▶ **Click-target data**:
------
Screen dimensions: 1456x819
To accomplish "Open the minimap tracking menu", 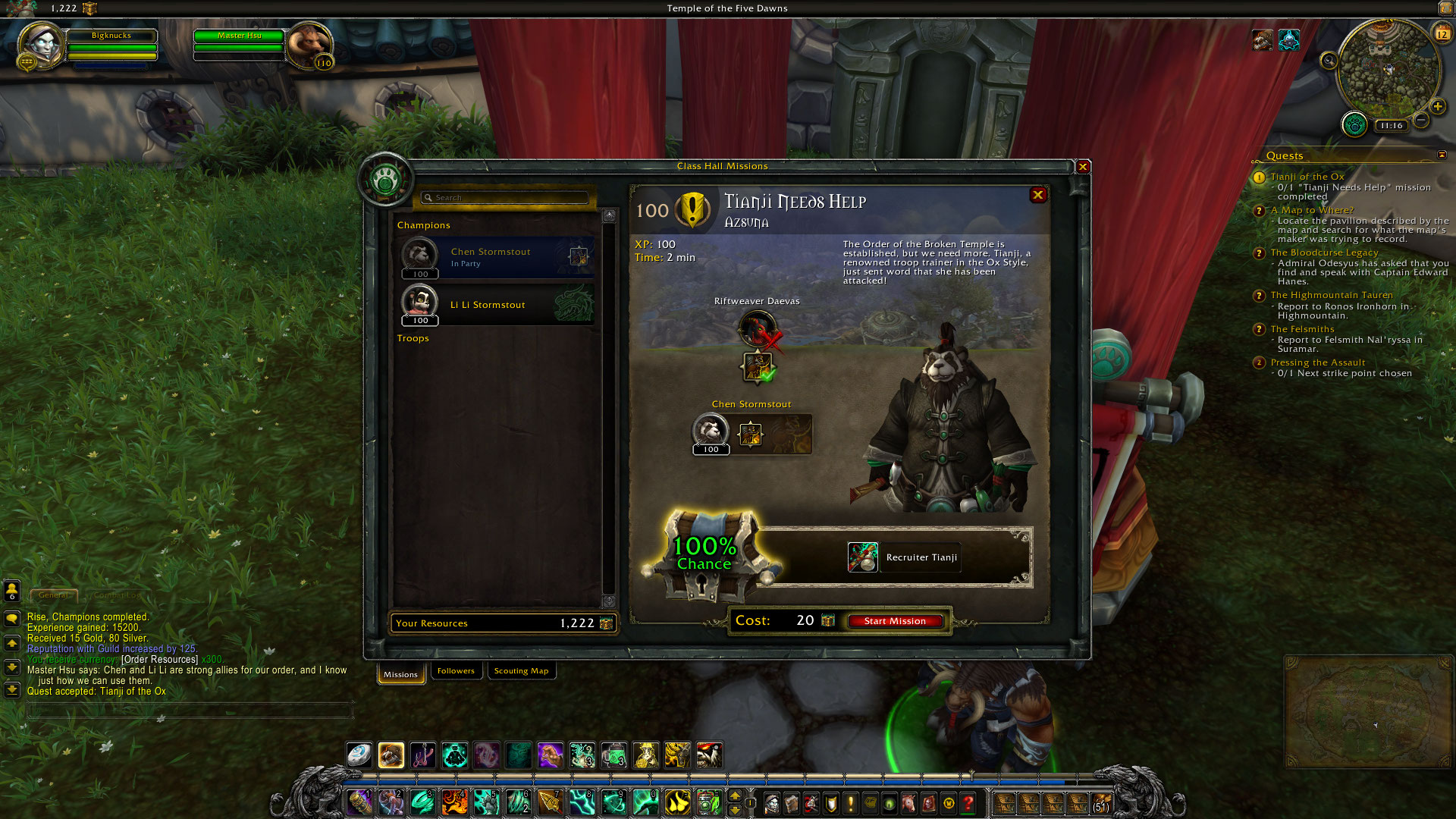I will 1329,61.
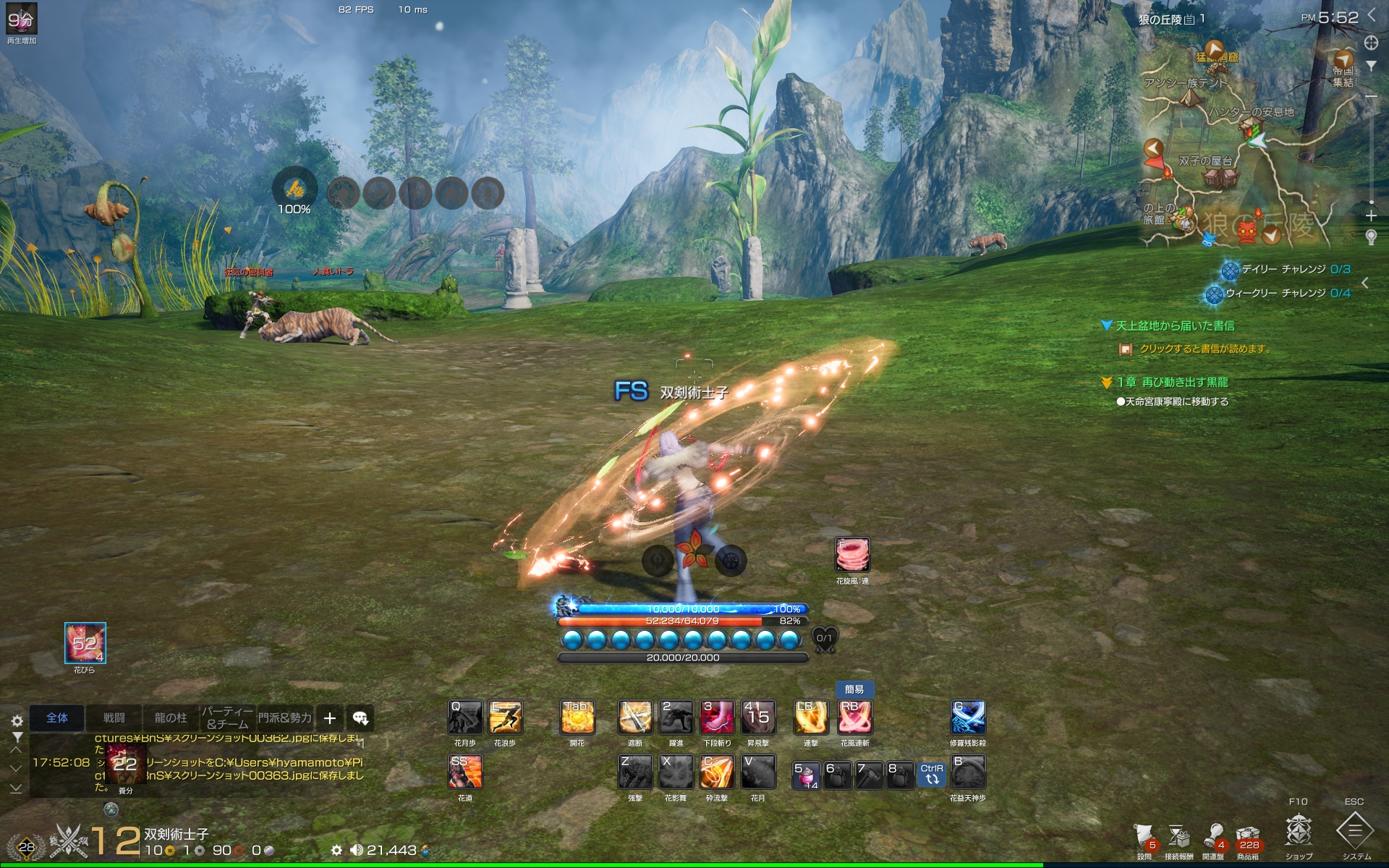Activate the 花風連斬 pink swirl skill
This screenshot has width=1389, height=868.
click(x=854, y=718)
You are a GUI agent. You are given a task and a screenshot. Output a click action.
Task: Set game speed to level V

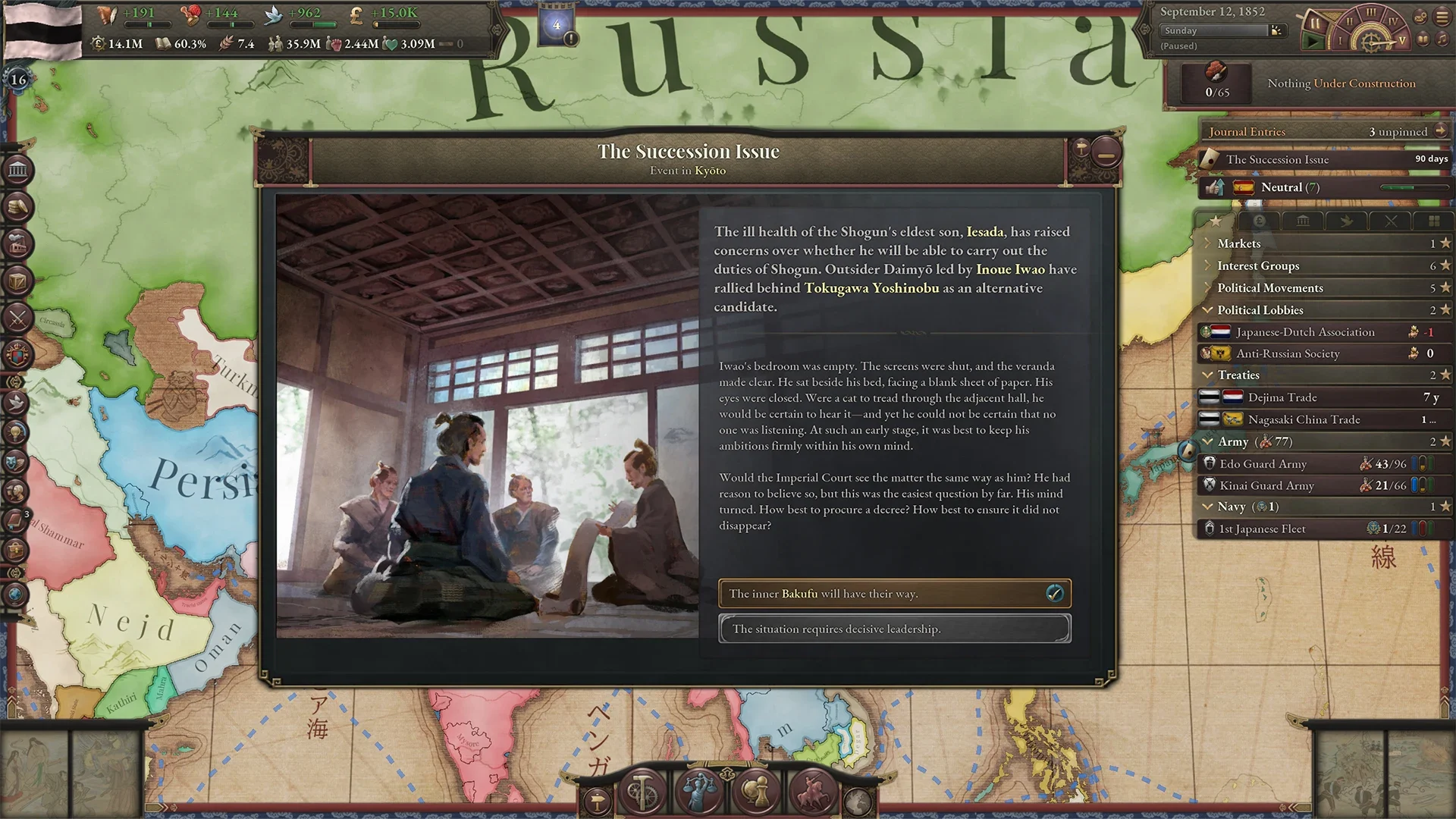point(1402,41)
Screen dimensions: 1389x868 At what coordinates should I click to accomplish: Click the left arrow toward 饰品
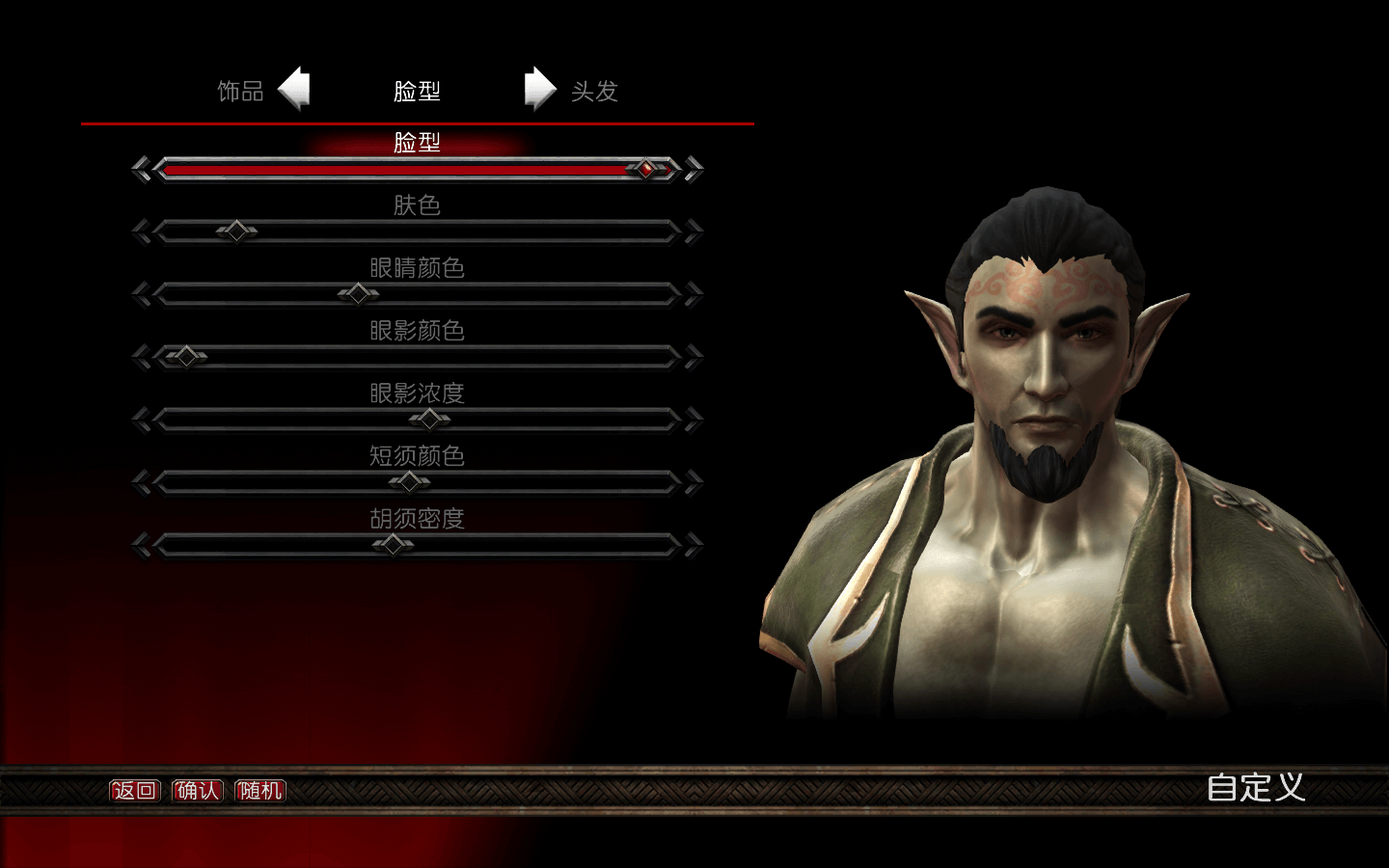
------
▶ **JOB**: Recast the stretch of rows from the line containing "You are a GUI" through the end of the rows as a Markdown table with the columns No and Line. Skip blank lines, and leave the pictures out.

▶ **EXERCISE OUTPUT**:
| No | Line |
|---|---|
| 1 | You are a GUI agent. You are given a task and a screenshot. Output a click action. |
| 2 | Task: Set game speed to level V |
| 3 | point(1402,41) |
| 4 | Screen dimensions: 1389x868 At what coordinates should I click to accomplish: Click the left arrow toward 饰品 |